■ WHAT YOU HAVE TO DO
Set down the rows below word for word, starting at the line that contains "Where should I" and ending with the last row. Leave the pictures out.

■ MATERIAL FOR THIS EXERCISE

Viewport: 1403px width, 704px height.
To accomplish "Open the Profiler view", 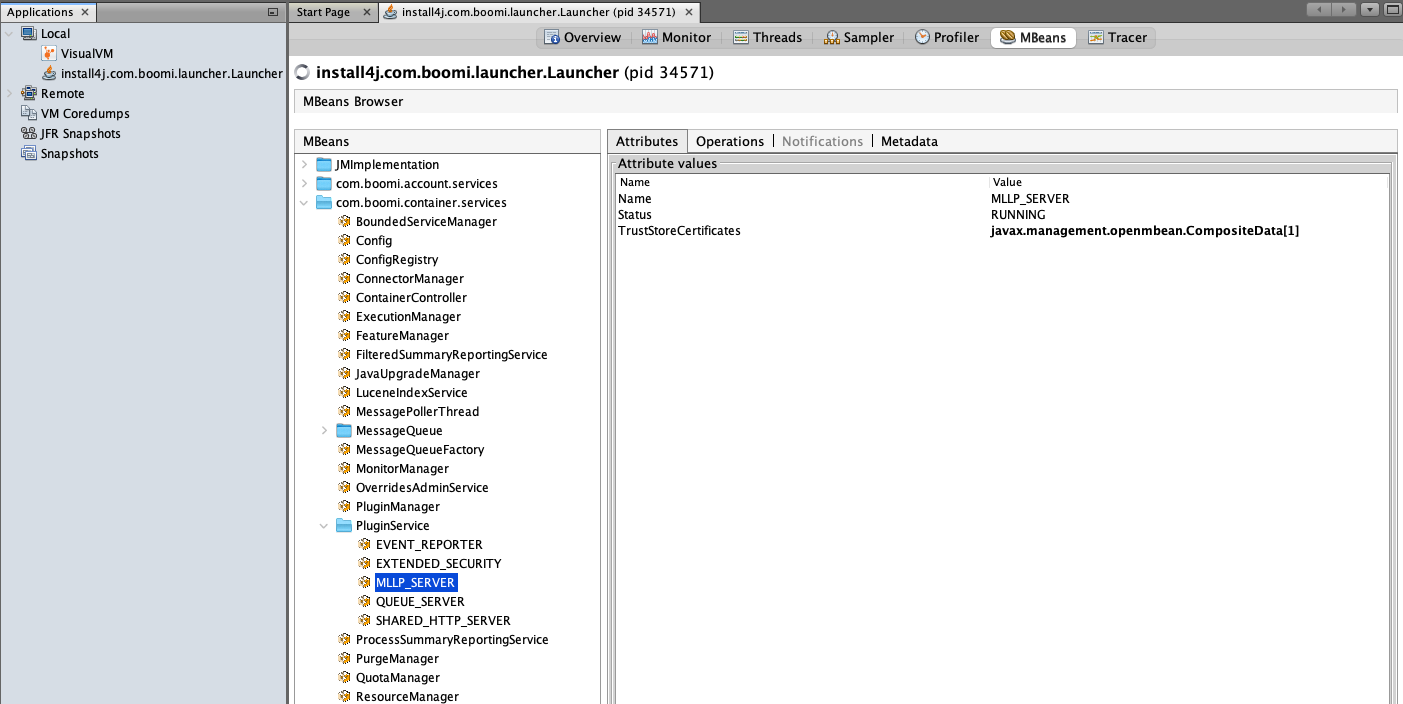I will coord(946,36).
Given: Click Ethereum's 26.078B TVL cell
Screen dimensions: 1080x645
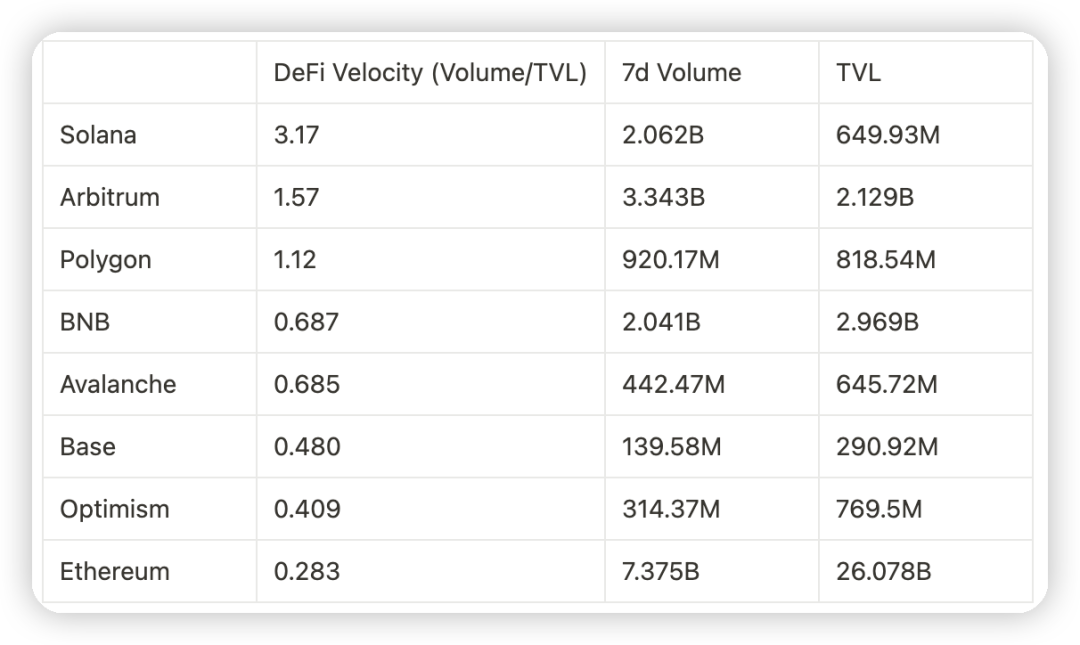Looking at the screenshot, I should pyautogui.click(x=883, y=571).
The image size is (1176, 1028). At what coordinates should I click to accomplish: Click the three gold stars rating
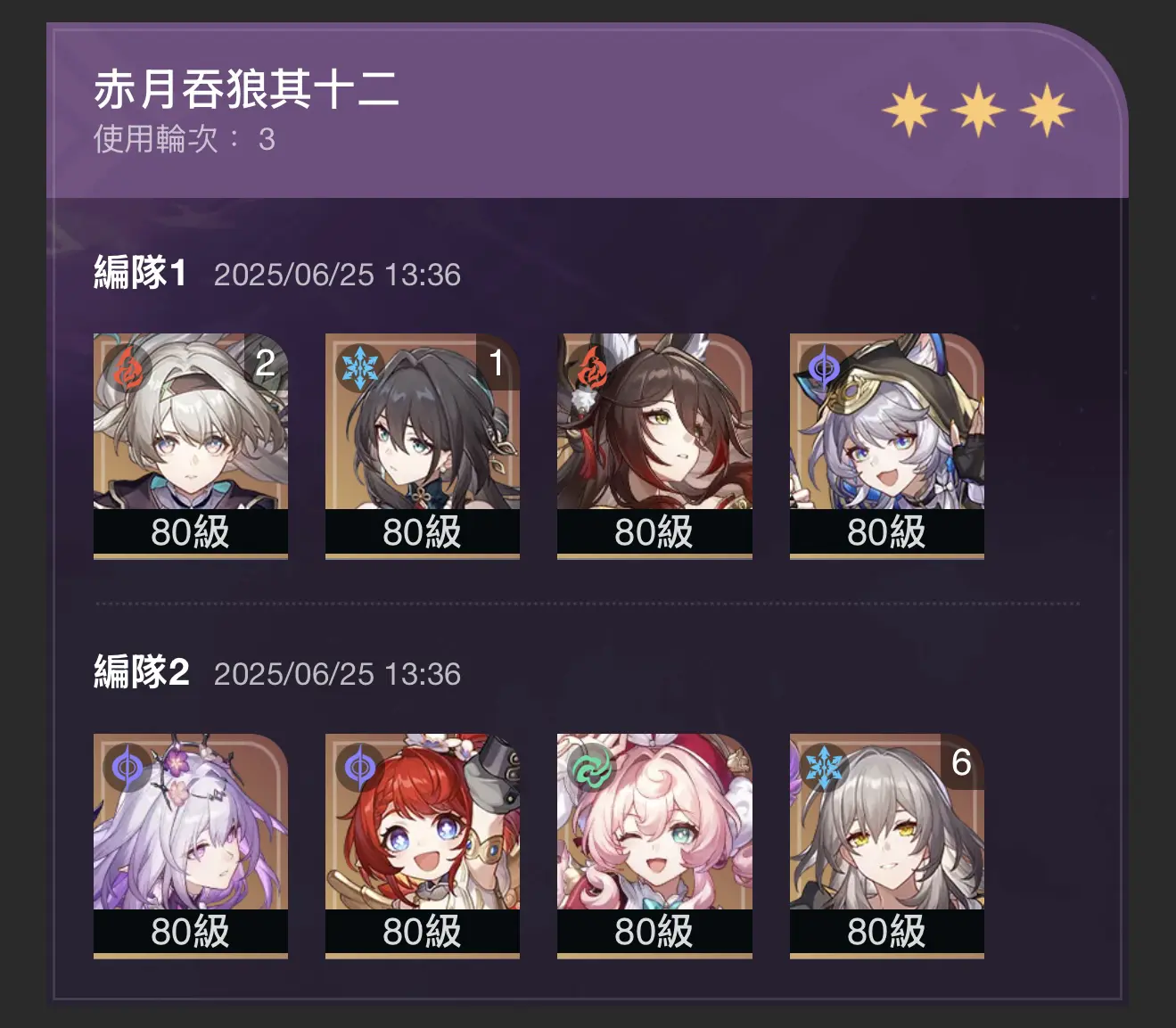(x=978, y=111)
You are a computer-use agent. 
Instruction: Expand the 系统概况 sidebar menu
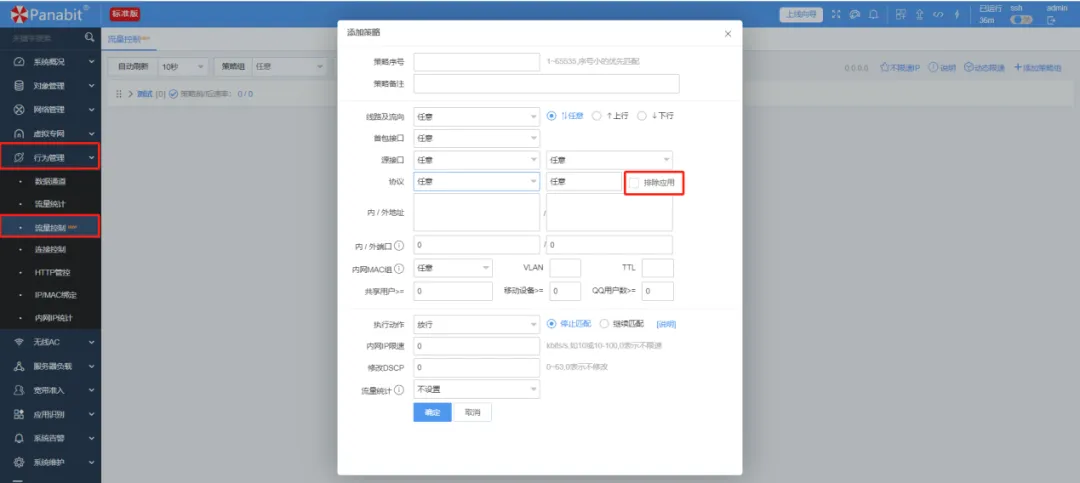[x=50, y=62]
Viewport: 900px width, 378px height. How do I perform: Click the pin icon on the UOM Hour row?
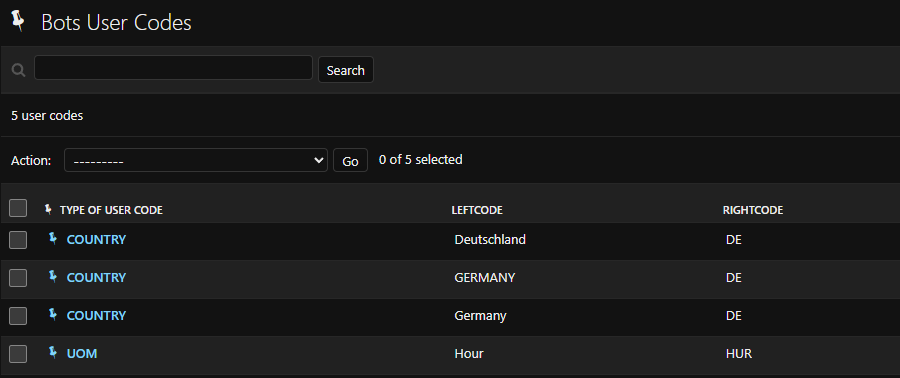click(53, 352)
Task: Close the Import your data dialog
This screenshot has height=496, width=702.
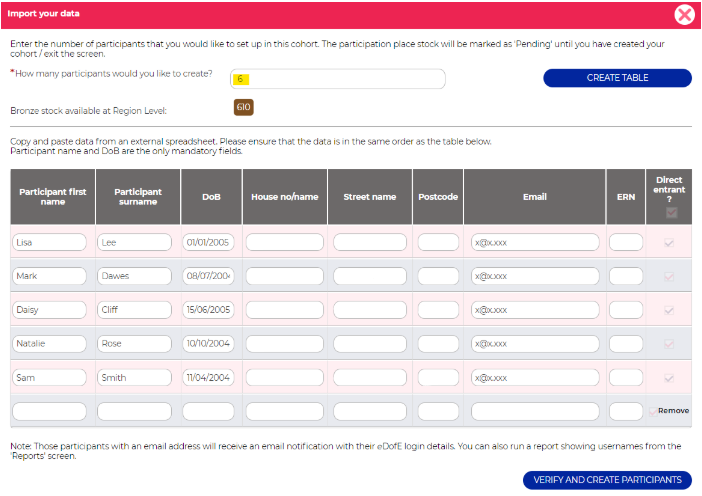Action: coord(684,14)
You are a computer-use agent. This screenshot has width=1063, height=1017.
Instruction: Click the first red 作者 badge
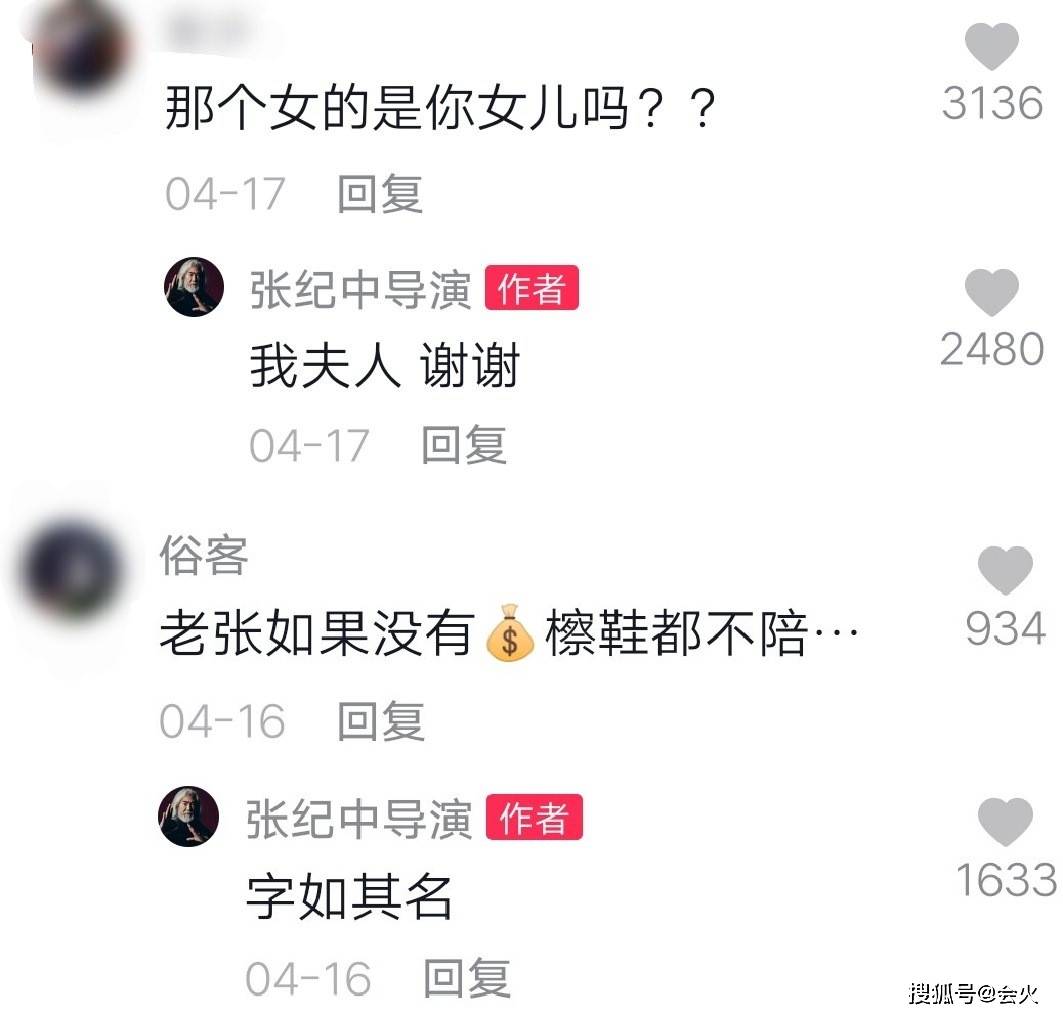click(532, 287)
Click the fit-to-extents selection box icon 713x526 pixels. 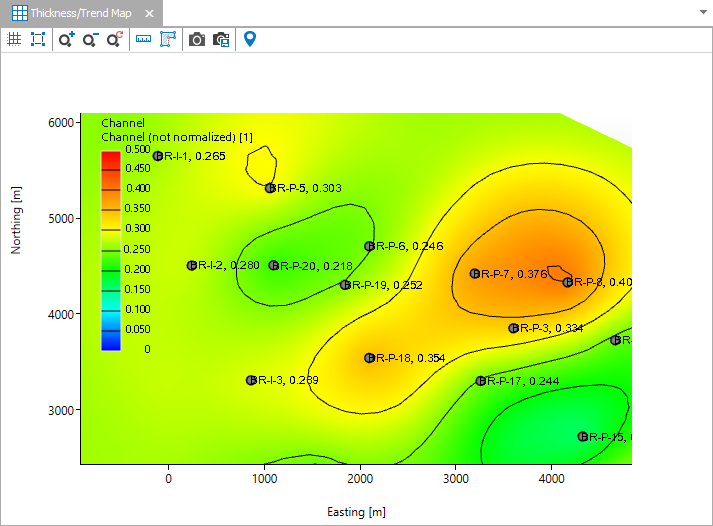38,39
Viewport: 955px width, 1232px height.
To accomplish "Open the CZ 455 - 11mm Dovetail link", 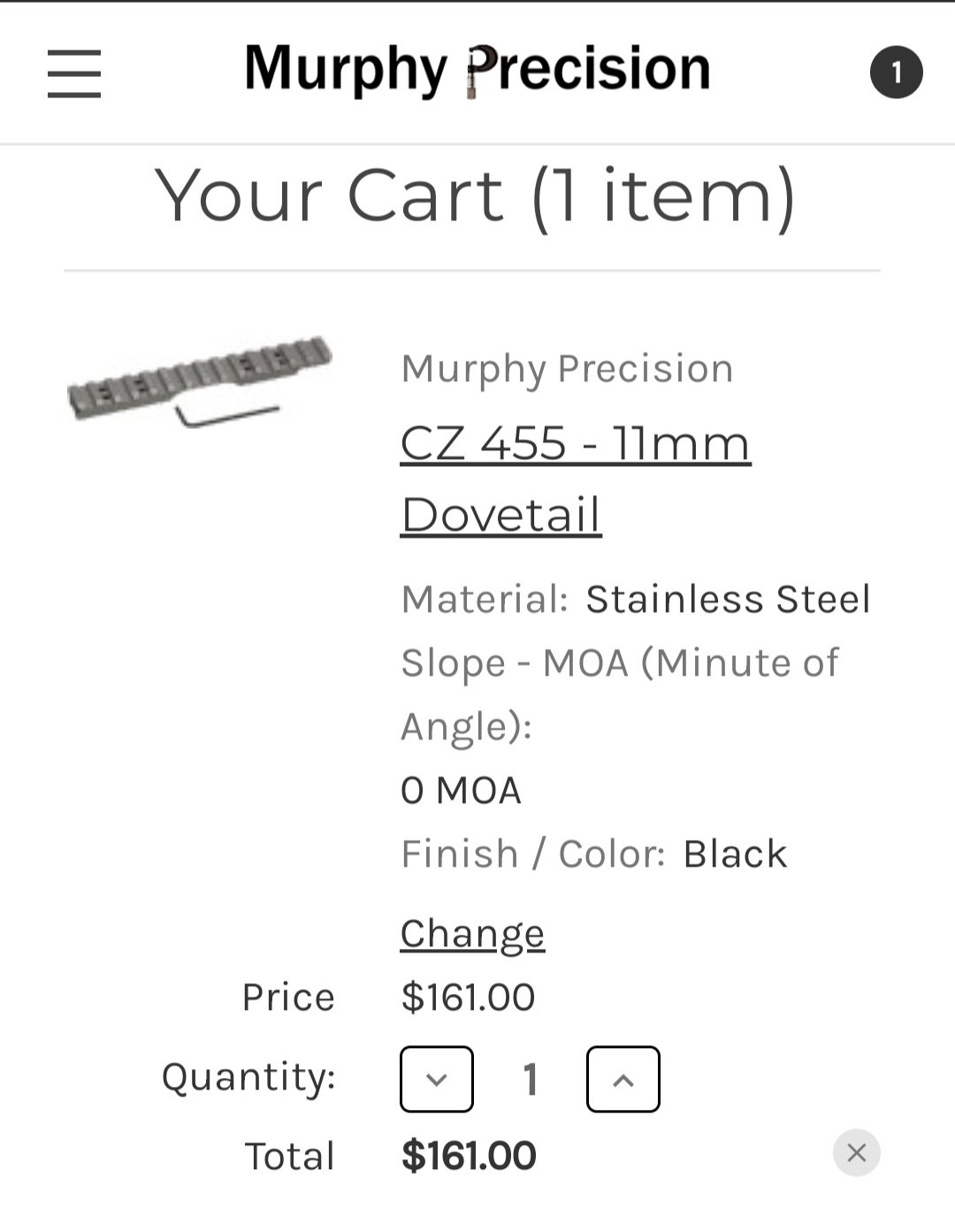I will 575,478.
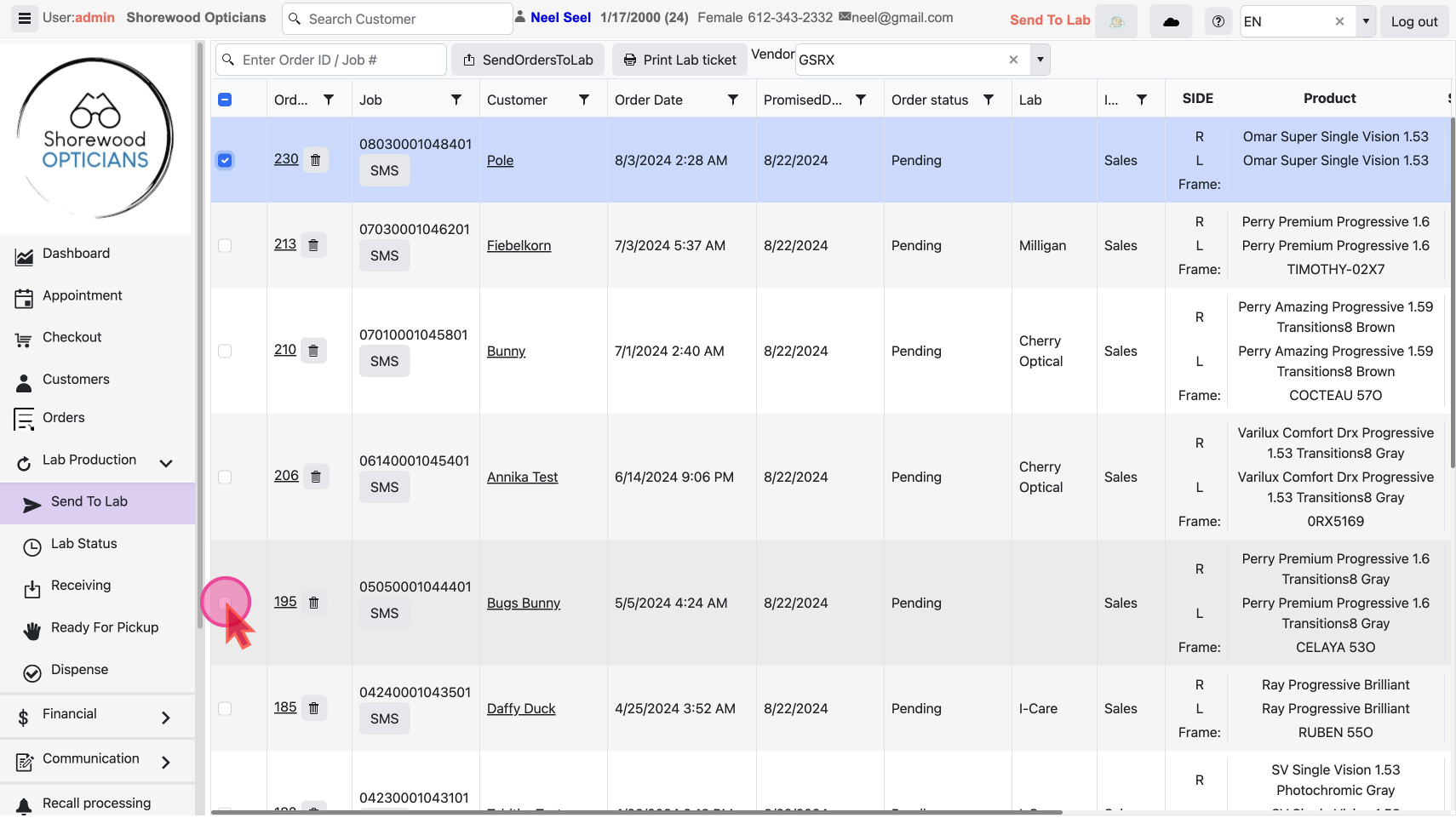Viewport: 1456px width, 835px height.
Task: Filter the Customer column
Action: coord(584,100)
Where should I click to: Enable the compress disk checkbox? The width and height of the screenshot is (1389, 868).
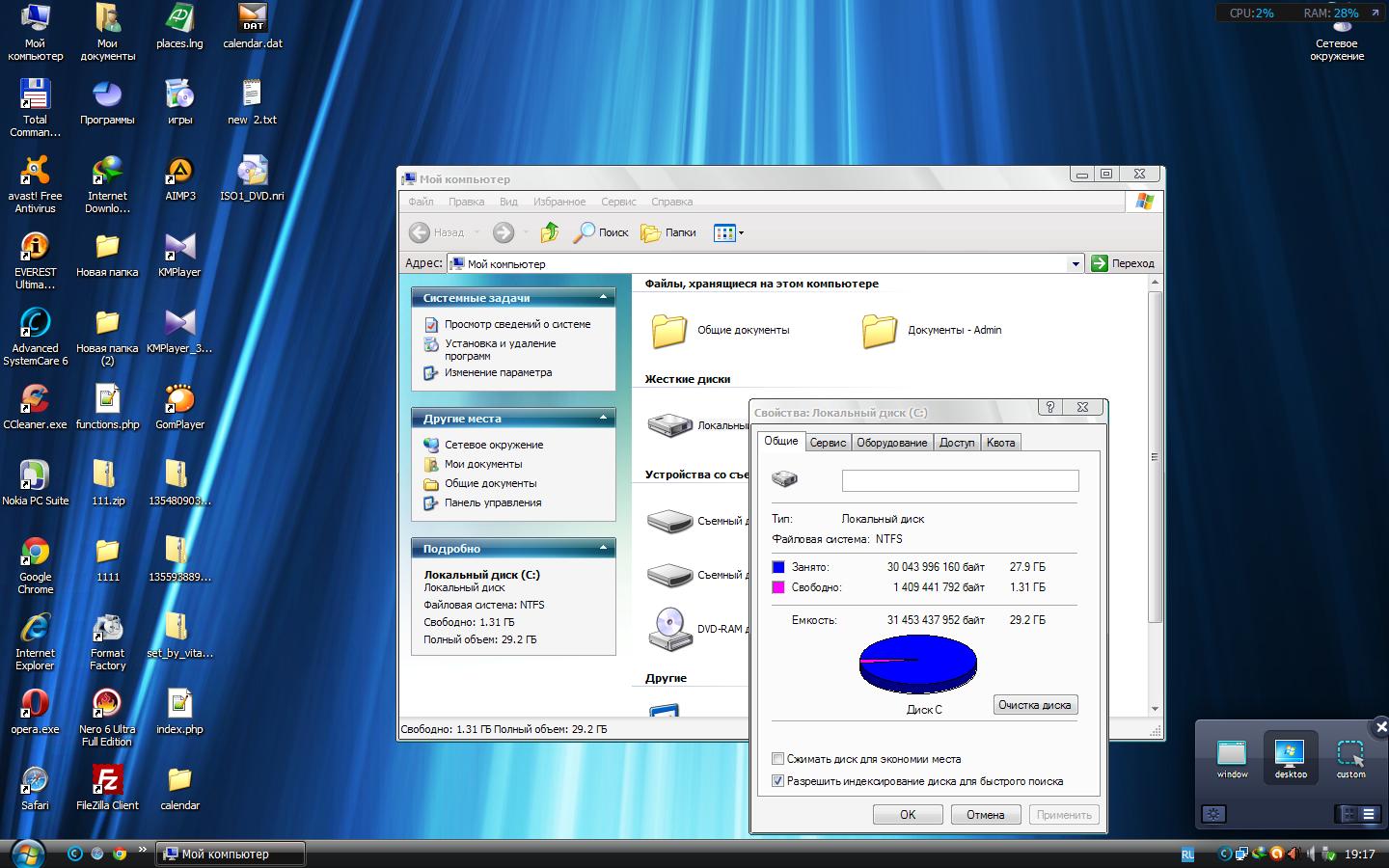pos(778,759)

■ CORRECT ANSWER
Where should I click to: Enable the compress disk checkbox? The width and height of the screenshot is (1389, 868).
pos(778,759)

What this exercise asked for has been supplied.